(Data supplied Opens)

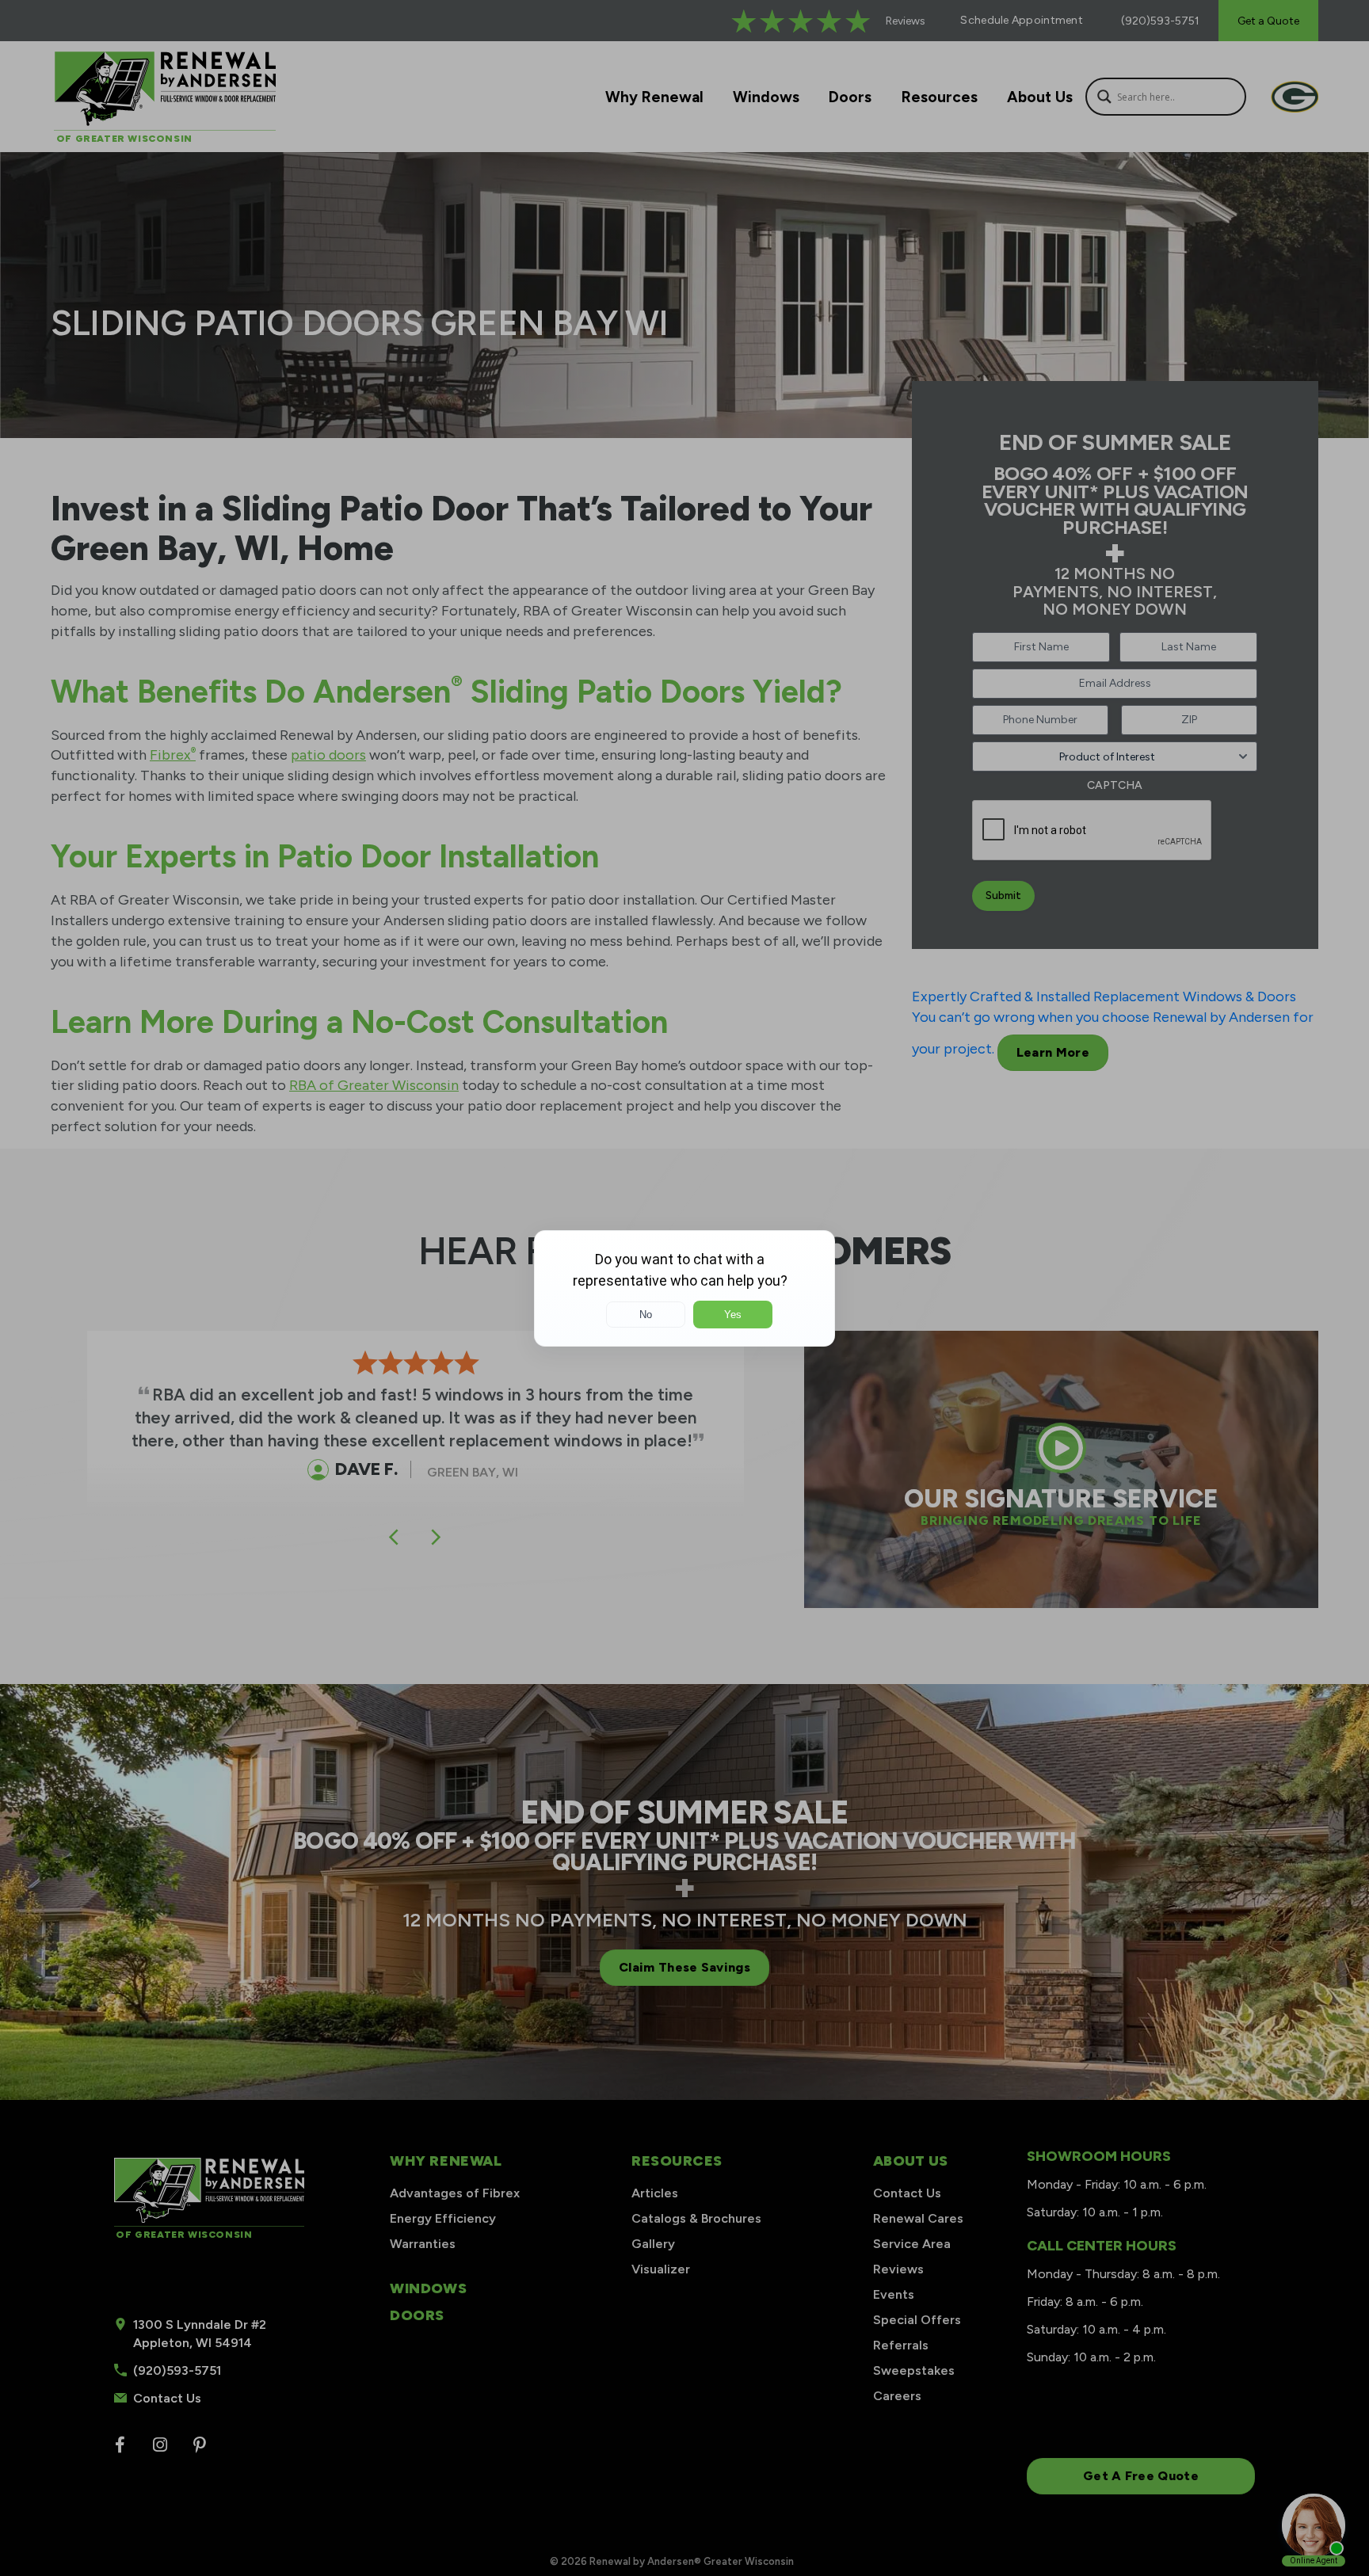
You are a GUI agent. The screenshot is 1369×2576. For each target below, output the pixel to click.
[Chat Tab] (684, 1288)
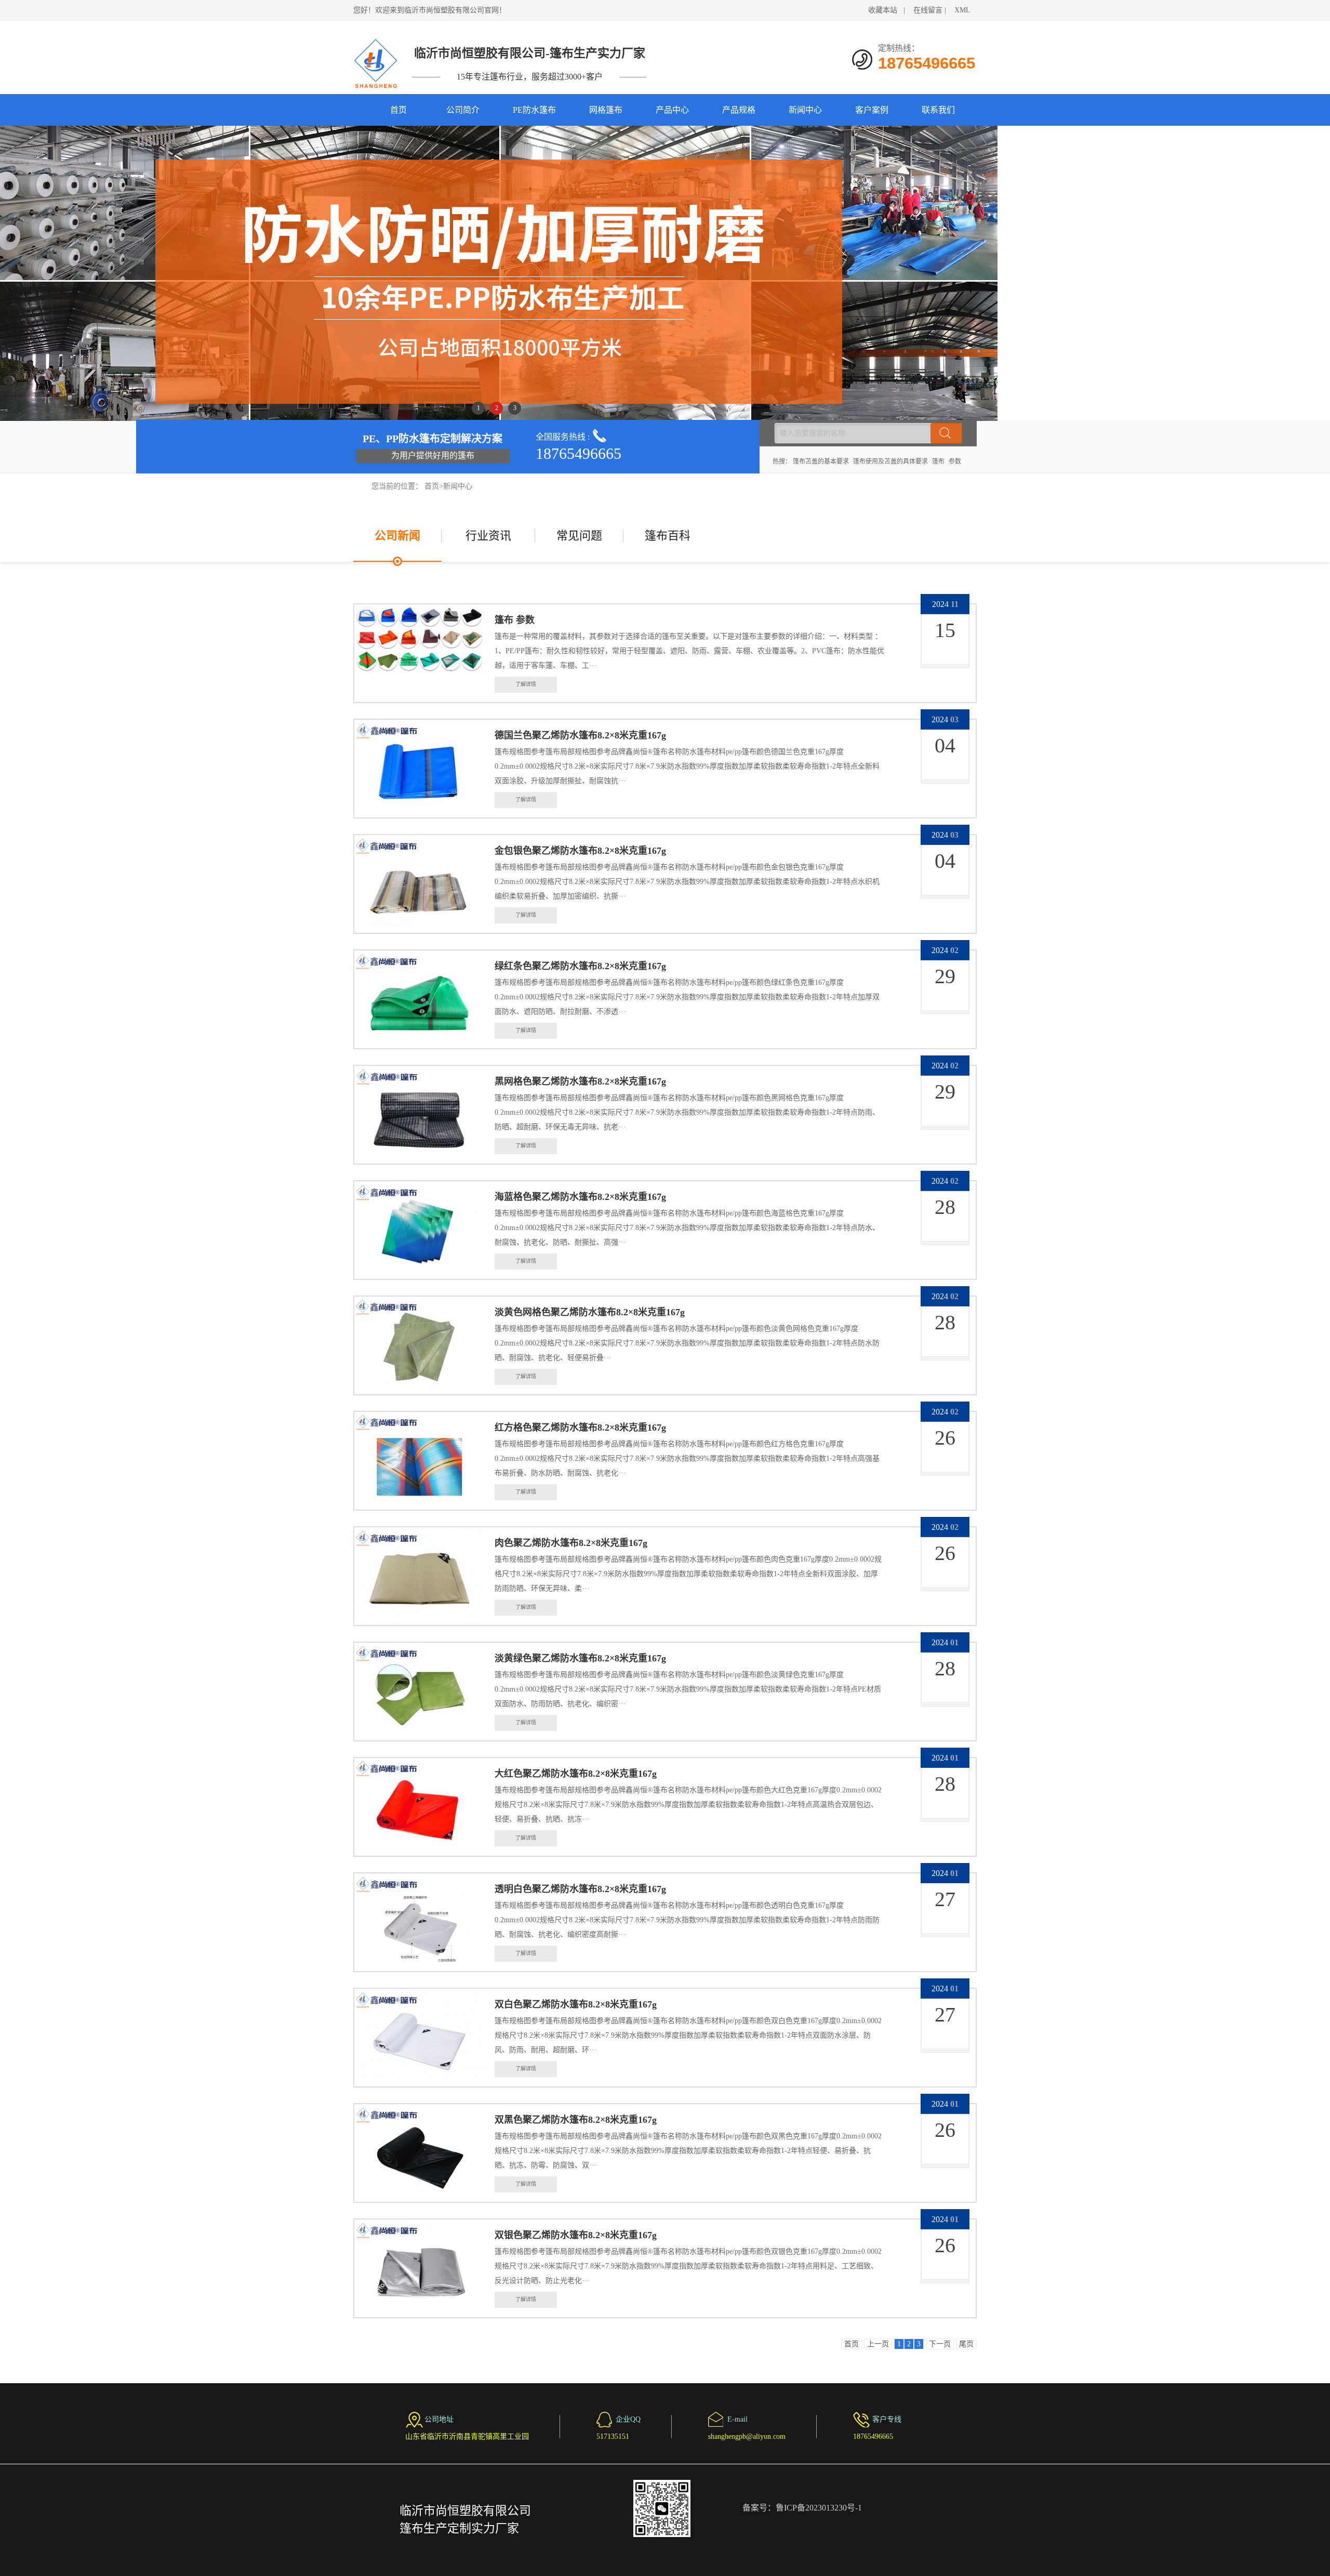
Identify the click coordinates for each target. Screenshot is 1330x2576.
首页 (398, 109)
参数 (955, 461)
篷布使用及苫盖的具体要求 (890, 461)
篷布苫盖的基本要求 (821, 461)
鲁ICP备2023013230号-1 (819, 2507)
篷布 (938, 461)
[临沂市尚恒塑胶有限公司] (376, 63)
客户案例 (871, 109)
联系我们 (938, 109)
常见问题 (579, 535)
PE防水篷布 (534, 109)
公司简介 (463, 109)
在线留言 (927, 10)
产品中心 (672, 109)
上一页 (878, 2344)
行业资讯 (488, 535)
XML (962, 10)
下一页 (940, 2344)
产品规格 (738, 109)
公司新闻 (397, 535)
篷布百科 (667, 535)
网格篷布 (605, 109)
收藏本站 (882, 10)
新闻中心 (805, 109)
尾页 (966, 2344)
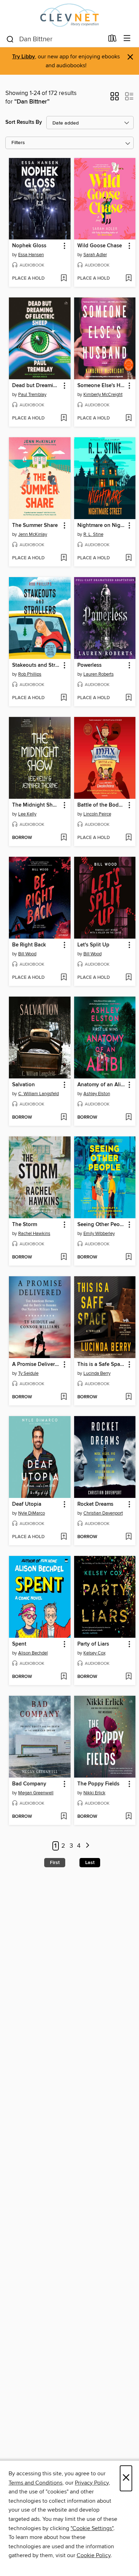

(Data supplied Closes)

Your assignment — Would you please filter the lines above and copy every one that includes "target"?

Output of the task —
You are a GUI agent. The screenshot is 1369×2576. For each target below, output the pixel to click.
Identify the click coordinates for each target. Screenshot is 1330x2576.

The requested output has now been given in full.